- Anak TV Seal logo
- Awarded for: Filipino media setting good examples for children
- Country: Philippines
- Presented by: Anak TV
- First award: 2000; 26 years ago
- Website: Official website

= Anak TV Seal Awards =

Accolade by Anak TV

The Anak TV Seal Awards (Note: "Anak" is a gender-neutral Tagalog word meaning "son" or "daughter" in English.) are awards presented by the organization Anak TV. Its first ceremony was held in 2000. The awards recognize Filipino television shows and celebrities whom they deem to be "child-friendly", "child-sensitive", and "family-friendly". The ceremony is held annually at the Soka Gakkai International Building in Quezon City.

== History ==
=== Beginnings ===
In 1996, the organization Anak TV—then known as the Southeast Asian Foundation for Children's Television—was founded. The organization is described as an "advocacy organization that promotes television literacy and pushes the agenda for child-sensitive, family-friendly television in the Philippines". In 2000, the first Anak TV Seal Awards were held, Children's programs like Sineskwela and Epol/Apple were honored at the inaugural ceremony. In an interview with The Freeman's Januar Junior Aguja, Anak TV president (at the time of writing) Elvira Go described the awards ceremony's advocacy as empowering young viewers, stating that children are intelligent and aware of the media they consume. She added, "I want our children to feel that the world is still full of hope[...]. But we need to give them the chance to speak up, and that's what Anak TV has been doing since 2000."

==Background==
===Voting process===
The choices of the awardees are made by a thousands of Filipinos known as Anak TV Seal Jurors, after a year-long assessment of television programs and personalities. The jurors are composed of parents, educators, business and media people, government media, various non-governmental organizations and religious sector which are known as Anak TV Seal Jurors.

==Awards==

- Male Makabata Star
- Female Makabata Star
- Net Makabata Star
- Favorite Household Programs

===Hall of Fame===

- Anne Curtis
- Angel Locsin
- Bernadette Sembrano
- Charo Santos-Concio
- Jessica Soho
- Judy Ann Santos
- Kara David
- Karen Davila
- Kathryn Bernardo
- Kim Chiu
- Marian Rivera
- Mel Tiangco
- Sarah Geronimo
- Sharon Cuneta
- Toni Gonzaga
- Vicky Morales

- Alden Richards
- Arnold Clavio
- Atom Araullo
- Coco Martin
- Dingdong Dantes
- Drew Arellano
- Julius Babao
- Kim Atienza
- Gary Valenciano
- Mike Enriquez
- Noli de Castro
- Piolo Pascual
- Robi Domingo
- Ted Failon
- Vic Sotto

==Ceremony==
=== Anak TV Seal Awards 2008 ===
The winners of Anak TV Seal Awards 2008 were determined through surveys in which the respondents were all children.

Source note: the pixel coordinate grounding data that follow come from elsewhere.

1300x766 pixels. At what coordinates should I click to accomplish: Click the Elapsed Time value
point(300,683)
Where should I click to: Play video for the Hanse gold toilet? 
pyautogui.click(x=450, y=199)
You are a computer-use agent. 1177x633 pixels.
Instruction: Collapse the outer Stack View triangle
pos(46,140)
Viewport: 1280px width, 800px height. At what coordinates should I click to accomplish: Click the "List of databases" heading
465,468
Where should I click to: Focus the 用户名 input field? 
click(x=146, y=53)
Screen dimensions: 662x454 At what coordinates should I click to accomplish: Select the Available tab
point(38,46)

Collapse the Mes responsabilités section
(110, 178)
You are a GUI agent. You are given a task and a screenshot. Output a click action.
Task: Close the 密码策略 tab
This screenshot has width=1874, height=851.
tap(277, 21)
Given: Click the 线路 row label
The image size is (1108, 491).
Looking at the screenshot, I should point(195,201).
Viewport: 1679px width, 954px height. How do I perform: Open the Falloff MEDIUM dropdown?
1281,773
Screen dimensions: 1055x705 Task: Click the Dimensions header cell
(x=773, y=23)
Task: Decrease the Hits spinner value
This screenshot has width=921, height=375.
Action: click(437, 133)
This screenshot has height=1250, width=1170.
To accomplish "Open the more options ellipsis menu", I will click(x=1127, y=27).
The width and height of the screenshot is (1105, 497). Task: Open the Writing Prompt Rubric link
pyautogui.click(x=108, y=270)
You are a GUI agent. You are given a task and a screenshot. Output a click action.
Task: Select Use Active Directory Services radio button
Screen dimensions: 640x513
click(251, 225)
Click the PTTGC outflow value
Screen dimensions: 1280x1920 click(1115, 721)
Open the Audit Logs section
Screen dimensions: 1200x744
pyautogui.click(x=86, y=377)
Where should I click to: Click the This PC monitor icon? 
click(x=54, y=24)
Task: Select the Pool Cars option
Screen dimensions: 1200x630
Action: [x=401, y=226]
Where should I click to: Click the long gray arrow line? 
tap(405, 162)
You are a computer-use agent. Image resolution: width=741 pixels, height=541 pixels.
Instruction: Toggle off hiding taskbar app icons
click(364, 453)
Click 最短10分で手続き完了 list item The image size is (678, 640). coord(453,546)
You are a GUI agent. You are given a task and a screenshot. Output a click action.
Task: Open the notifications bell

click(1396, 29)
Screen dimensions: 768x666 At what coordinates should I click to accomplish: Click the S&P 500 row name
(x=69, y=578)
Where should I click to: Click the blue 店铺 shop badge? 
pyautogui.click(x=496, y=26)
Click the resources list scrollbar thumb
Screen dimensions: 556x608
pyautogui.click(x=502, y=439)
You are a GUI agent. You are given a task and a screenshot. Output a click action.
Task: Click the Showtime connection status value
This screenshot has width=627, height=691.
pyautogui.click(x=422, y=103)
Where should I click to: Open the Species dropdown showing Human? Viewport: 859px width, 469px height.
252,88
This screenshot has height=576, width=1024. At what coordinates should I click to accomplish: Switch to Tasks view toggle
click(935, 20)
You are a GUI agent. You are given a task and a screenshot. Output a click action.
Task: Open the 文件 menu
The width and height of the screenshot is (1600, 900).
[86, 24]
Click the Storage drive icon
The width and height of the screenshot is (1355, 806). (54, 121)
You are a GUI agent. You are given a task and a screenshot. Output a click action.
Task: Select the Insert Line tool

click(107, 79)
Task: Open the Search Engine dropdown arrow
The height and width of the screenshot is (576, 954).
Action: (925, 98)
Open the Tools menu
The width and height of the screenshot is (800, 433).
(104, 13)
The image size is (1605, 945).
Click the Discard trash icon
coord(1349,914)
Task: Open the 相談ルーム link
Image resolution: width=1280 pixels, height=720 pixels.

=== Anak TV Seal Awards 2010 ===
The Anak TV Seal Awards were held on December 8, 2010, at the Soka Gakkai International (SGI) Building in Quezon City. The winners for this year were determined by more than 3,000 judges from February to October, which included parents, teachers, government workers, non-government organizations, and Filipino youth.

=== Anak TV Seal Awards 2017 ===
The Anak TV Seal Awards 2017 were held on December 8, 2017, at the SGI Building. The winners for this year were determined by 5,000 adult jurors. The Filipino media network ABS-CBN led the year's winners, receiving 37 seals from the ceremony.

=== Anak TV Seal Awards 2018 ===
The Anak TV Seal Awards 2018 ceremony took place on December 7, 2018. Filipino media network GMA received 50 seals.

=== Anak TV Seal Awards 2019 ===
GMA received 51 seals at the Anak TV Seal Awards 2019. The ceremony was held again at the SGI Building.

=== Anak TV Seal Awards 2023 ===
In 2023, the Anak TV Seal Awards launched a category recognizing outstanding child-friendly online content. Elvira Go explained that the COVID-19 pandemic facilitated a surge in digital media.

=== Anak TV Seal Awards 2025 ===
The Anak TV Seal Awards 2025 recognized various child-friendly programs and conferred "Makabata Star" honors to celebrities who were deemed to be good role models for children.